C'est donc en suivant la trame du texte que nous allons articuler notre réflexion. Dans un premier temps, nous nous intéresserons aux raisons (celles invoquées par Zosime mais également d'autres, sans doute plus vraisemblables) qui poussent Constantin à bâtir une ville sur cet emplacement précis. Nous verrons ensuite en quoi l'intervention de l'Empereur a fait de Constantinople à la fois un centre politique, une ville chrétienne mais également un lieu de résidence impériale.

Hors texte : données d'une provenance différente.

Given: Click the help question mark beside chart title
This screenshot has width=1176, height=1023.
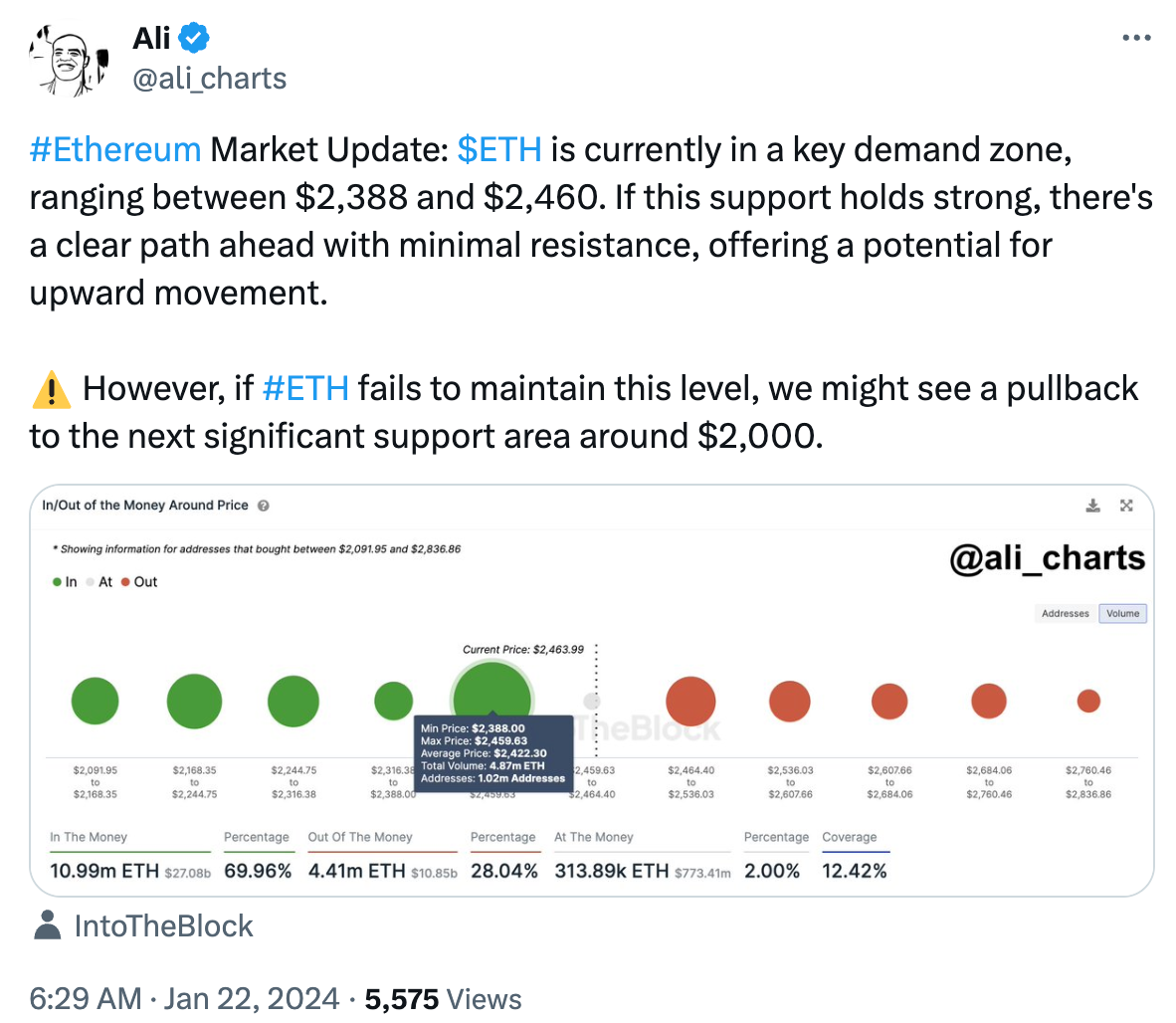Looking at the screenshot, I should (x=264, y=506).
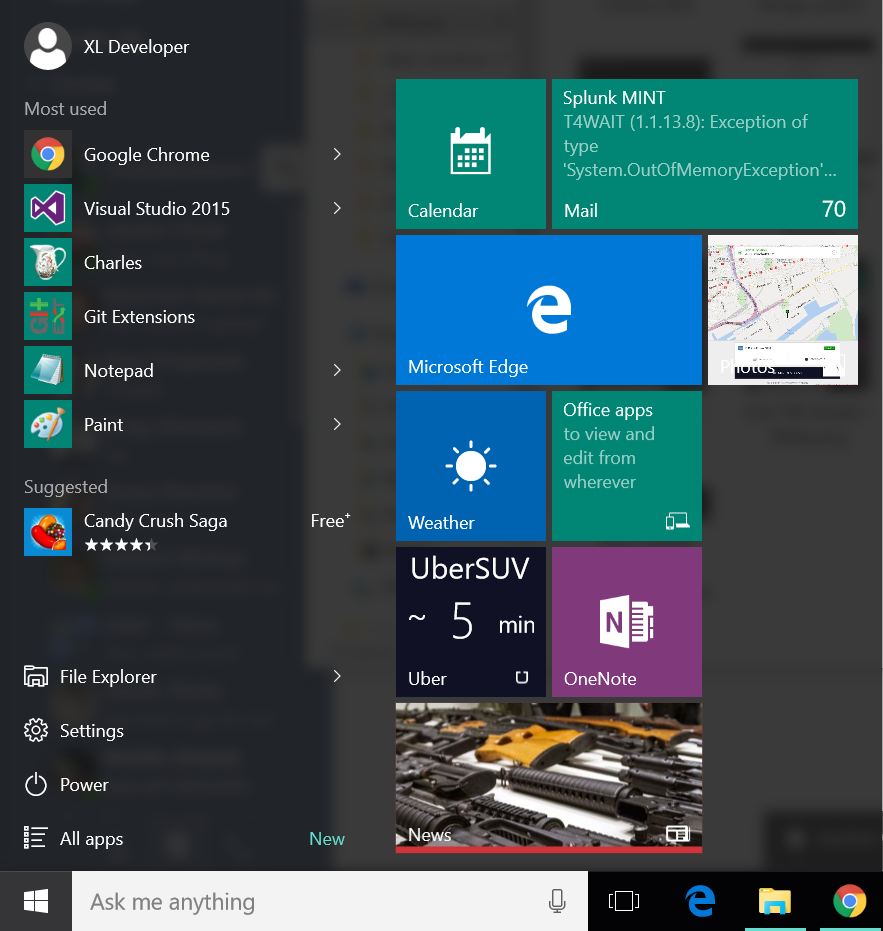Open the Calendar live tile
The width and height of the screenshot is (883, 931).
[470, 154]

Enfin, nous étudierons l'action de ses successeurs et verrons dans quelle mesure ils ont perpétré son œuvre, tout en prêtant attention aux allégations de Zosime sur ce sujet.

Juste avant l'extrait présenté par André Chastagnol, Zosime avance le fait que Constantin décide de « fuir » Rome en 326 lors d'un séjour dans la capitale, à la suite d'un incident entre lui, le peuple et des membres du Sénat où il aurait refusé de se rendre au Capitole lors de la célébration de ses vicennalia (fête officielle pour célébrer les 20 ans de son règne), à cause d'une vision en forme de présage chrétien qui le lui aurait interdit. C'est, selon Zosime, sous cette pression populaire et religieuse que l'empereur prend la décision de quitter Rome pour s'installer ailleurs. Il est nécessaire de préciser que Zosime fait probablement fausse route ici, étant donné que nous savons que Constantin décide de fonder Constantinople sur l'antique site de Byzance (voir annexe 1) deux ans avant cet événement, en 324. En effet, alors que son siège victorieux à Byzance sur Licinius (son « collègue » empereur d'Orient) se termine le 18 septembre 324, il élève son fils Constance II à la dignité de César le 8 novembre de la même année, à peine quelques semaines plus tard. Selon le rhéteur Thémistios, Constantinople est déjà fondée et consacrée le même jour, puisque selon lui l'empereur « donne en même temps la pourpre à son fils et une nouvelle enceinte à sa ville »[1].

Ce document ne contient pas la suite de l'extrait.